The council don't have to provide longer-term housing if they decide it's your fault you're homeless. Find out if you could be considered intentionally homeless.
How the council must help
You can ask the council for help if you're homeless or at risk of losing your home.
The council must:
arrange emergency housing if you qualify
agree a plan to help you find somewhere to live
The council then go on to decide if you qualify for longer-term housing. You usually qualify if you're in priority need and homeless through no fault of your own.
The council could decide you're intentionally homeless if you lose your home because of something that you deliberately do or fail to do.
They look at why you left your most recent home. If you were staying somewhere short-term, they can look back to how you lost your last settled home.

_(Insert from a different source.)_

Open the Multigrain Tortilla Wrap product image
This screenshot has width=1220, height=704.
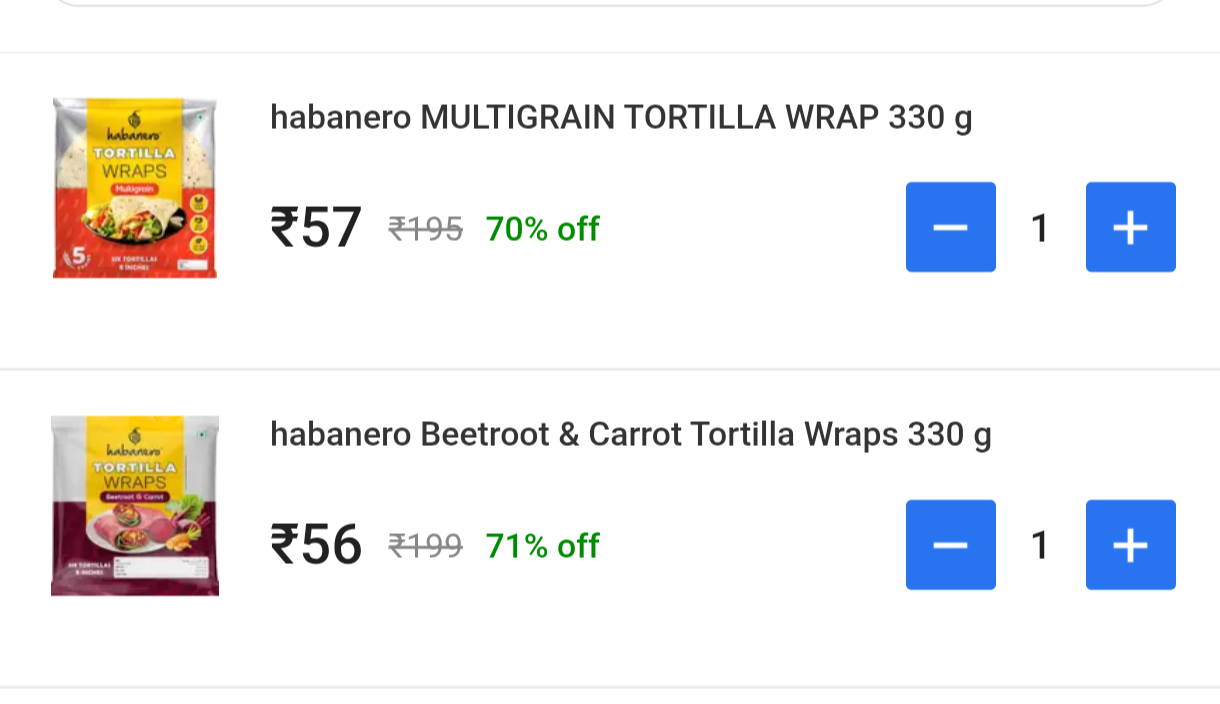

The council don't have to provide longer-term housing if they decide you're in priority need but intentionally homeless. They must provide temporary housing for a reasonable time (usually a few weeks) after making their decision.
Challenge the decision
The council must give you a letter with reasons if they decide you're intentionally homeless. You can ask for a review within 21 days if you think the decision is wrong.
You may qualify for free legal help:
Domestic abuse or other violence
You're not intentionally homeless if you have to leave your home because you're threatened with:
domestic abuse by a partner, former partner or family member
violence in your home from someone unrelated to you
If you lose your home because you've been violent to someone, the council will probably decide that you're intentionally homeless.
Leaving your home before you have to
The council can decide you're intentionally homeless if you leave your home when you could reasonably have stayed.
You have the legal right to stay in your home until the bailiffs come if you're a:
tenant facing eviction
homeowner facing repossession
The council might accept that it's reasonable to leave before an eviction takes place, for example, if your home is unaffordable and arrears are getting worse.
But you should wait for the council to accept that you're legally homeless before you give up your home.
You shouldn't be found intentionally homeless if you were genuinely unaware of your right to stay. But the council expects you to get advice on your situation.
Rent or mortgage arrears
The council could decide you're intentionally homeless if you lose your home because either:
you didn't pay the rent or mortgage and you could afford to
you knew the payments were unaffordable when you moved in
If your partner was responsible for the payments, the council looks at whether you tried to sort out the arrears or could have influenced your partner's actions.
Debts and financial hardship
You can't usually be found intentionally homeless if paying the rent or mortgage would have left you without money for food or heating.
The council might decide you're intentionally homeless if you prioritise other debts (such as credit cards) over your rent or mortgage.
Benefit problems and delays
You shouldn't be found intentionally homeless if your arrears were caused by failures of the benefit system.
You need to show that you claimed promptly, chased up any delays and paid what you could afford until benefit payments started.
Illness and disability
You shouldn't be found intentionally homeless if arrears were caused by:
a change in circumstances outside your control such as sudden illness
mental illness or a disability that meant you were unable to manage your money
Eviction for antisocial behaviour
The council could decide you're intentionally homeless if you're evicted for antisocial behaviour.
The council must consider whether the behaviour was deliberate or if it was caused by a disability or mental ill health.
If the behaviour was caused by other household members or visitors to your home, the council must consider what steps you took to try and stop the behaviour.
Leaving a job with accommodation
The council could decide you're intentionally homeless if you have nowhere to live after leaving or being sacked from a job that came with accommodation.
This shouldn't apply if you have to leave services accommodation because you've left the armed forces.
If you refuse an offer of housing
The council can usually end their help with housing if you refuse a suitable offer of:
a private tenancy
a council or housing association home from the housing register
If you reapply as homeless the council will probably decide that you're intentionally homeless.
It's almost always better to accept an offer of housing. You can ask for a review if you think it's unsuitable.